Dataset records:
|---|

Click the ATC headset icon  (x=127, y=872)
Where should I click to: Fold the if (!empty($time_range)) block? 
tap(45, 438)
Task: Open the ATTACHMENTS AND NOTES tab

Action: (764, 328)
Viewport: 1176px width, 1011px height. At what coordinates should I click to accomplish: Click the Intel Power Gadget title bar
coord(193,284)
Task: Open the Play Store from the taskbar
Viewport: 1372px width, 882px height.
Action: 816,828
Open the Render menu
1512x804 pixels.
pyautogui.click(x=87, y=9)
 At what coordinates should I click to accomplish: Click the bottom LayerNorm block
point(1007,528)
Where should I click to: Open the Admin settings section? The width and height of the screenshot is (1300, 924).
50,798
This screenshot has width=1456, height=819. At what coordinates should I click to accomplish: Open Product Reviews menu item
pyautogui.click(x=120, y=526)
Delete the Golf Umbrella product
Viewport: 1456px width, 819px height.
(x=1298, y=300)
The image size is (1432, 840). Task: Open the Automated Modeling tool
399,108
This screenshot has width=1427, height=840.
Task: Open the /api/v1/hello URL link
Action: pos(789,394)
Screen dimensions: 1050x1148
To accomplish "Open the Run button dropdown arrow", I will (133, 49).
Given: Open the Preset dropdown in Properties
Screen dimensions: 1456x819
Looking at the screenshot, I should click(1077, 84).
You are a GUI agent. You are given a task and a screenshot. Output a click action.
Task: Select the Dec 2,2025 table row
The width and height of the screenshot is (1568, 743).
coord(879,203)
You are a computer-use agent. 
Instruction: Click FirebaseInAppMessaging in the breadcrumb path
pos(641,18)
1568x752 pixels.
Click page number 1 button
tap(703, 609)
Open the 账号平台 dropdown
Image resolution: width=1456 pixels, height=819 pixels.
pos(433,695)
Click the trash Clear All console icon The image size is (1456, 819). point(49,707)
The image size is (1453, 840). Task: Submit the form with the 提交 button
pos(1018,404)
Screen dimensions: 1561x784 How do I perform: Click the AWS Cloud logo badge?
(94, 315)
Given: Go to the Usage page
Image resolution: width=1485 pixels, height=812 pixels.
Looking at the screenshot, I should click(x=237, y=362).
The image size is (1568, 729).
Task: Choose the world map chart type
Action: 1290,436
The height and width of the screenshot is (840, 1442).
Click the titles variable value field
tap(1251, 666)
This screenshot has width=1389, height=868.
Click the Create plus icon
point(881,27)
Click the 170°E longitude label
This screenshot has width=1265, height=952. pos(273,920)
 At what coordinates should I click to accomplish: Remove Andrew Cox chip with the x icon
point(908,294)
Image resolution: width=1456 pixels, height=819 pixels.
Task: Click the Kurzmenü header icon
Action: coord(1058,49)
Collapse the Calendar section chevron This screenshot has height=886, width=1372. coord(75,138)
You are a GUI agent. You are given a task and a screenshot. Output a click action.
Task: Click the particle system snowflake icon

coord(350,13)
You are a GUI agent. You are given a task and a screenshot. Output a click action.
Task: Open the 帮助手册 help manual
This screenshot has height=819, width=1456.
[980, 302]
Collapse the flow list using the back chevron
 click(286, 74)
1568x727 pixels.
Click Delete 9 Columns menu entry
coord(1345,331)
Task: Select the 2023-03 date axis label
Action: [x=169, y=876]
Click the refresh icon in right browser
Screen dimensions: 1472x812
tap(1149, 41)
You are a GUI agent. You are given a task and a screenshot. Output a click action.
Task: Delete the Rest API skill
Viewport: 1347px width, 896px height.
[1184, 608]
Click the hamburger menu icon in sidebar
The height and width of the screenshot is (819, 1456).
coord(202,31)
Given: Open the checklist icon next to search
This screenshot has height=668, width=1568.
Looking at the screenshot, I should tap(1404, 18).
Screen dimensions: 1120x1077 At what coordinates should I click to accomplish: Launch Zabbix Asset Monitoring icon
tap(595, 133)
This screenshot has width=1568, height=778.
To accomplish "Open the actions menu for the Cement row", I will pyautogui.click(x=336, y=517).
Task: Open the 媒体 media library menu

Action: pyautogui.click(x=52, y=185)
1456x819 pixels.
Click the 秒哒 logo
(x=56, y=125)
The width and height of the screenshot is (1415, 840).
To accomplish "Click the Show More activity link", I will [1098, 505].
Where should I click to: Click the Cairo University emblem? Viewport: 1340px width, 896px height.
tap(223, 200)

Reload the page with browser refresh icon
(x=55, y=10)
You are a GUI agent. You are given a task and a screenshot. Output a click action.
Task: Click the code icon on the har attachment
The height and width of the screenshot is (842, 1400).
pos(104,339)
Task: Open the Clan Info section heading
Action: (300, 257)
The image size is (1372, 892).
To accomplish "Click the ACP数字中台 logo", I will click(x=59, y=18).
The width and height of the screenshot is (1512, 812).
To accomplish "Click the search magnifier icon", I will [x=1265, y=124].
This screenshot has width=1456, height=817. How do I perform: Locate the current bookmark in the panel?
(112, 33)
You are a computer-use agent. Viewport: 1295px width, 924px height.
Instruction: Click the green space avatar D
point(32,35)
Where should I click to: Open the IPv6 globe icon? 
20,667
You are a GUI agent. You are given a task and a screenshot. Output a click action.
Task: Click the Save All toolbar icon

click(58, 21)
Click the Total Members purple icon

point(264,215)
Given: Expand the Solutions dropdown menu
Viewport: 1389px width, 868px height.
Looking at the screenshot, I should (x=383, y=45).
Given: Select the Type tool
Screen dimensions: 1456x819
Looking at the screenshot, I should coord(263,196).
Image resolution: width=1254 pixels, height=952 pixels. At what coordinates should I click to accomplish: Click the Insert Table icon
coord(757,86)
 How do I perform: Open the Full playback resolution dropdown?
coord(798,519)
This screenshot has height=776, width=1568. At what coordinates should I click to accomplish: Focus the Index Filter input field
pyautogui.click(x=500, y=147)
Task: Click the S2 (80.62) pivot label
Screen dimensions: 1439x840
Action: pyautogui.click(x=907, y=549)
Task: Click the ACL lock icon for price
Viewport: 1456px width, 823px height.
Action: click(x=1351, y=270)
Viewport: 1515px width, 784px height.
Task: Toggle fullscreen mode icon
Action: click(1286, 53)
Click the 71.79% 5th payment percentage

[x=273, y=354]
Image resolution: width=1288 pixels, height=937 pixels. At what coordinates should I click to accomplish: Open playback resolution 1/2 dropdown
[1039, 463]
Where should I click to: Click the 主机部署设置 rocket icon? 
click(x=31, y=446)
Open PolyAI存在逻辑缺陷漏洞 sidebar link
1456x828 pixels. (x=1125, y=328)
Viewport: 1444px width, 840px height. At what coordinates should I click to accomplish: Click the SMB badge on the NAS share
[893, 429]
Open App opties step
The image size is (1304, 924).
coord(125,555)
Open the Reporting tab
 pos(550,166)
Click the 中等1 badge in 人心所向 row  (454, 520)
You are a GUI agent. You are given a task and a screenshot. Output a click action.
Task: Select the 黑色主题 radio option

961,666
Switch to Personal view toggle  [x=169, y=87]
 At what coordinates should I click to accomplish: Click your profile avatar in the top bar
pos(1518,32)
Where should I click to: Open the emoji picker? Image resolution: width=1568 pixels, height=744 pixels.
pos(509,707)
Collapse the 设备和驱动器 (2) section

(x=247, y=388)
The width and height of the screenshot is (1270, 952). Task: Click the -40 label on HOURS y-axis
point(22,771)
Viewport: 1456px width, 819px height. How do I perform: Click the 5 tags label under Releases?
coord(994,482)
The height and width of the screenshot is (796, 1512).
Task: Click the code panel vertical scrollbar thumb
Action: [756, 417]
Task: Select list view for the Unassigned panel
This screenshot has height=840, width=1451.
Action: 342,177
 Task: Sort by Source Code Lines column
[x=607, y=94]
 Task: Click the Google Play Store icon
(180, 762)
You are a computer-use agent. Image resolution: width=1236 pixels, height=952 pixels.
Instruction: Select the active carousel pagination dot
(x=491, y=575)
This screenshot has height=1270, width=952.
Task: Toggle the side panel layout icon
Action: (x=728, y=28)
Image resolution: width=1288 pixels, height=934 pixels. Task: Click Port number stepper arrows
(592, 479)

|---|

Task instructions –
For the string "computer", go through the entries above and copy each line where it occurs.

Exercise output –
You are a computer-use agent. 
You are a computer-use agent. Viewport: 1295px width, 924px height.
You are a computer-use agent. Image resolution: width=1236 pixels, height=952 pixels.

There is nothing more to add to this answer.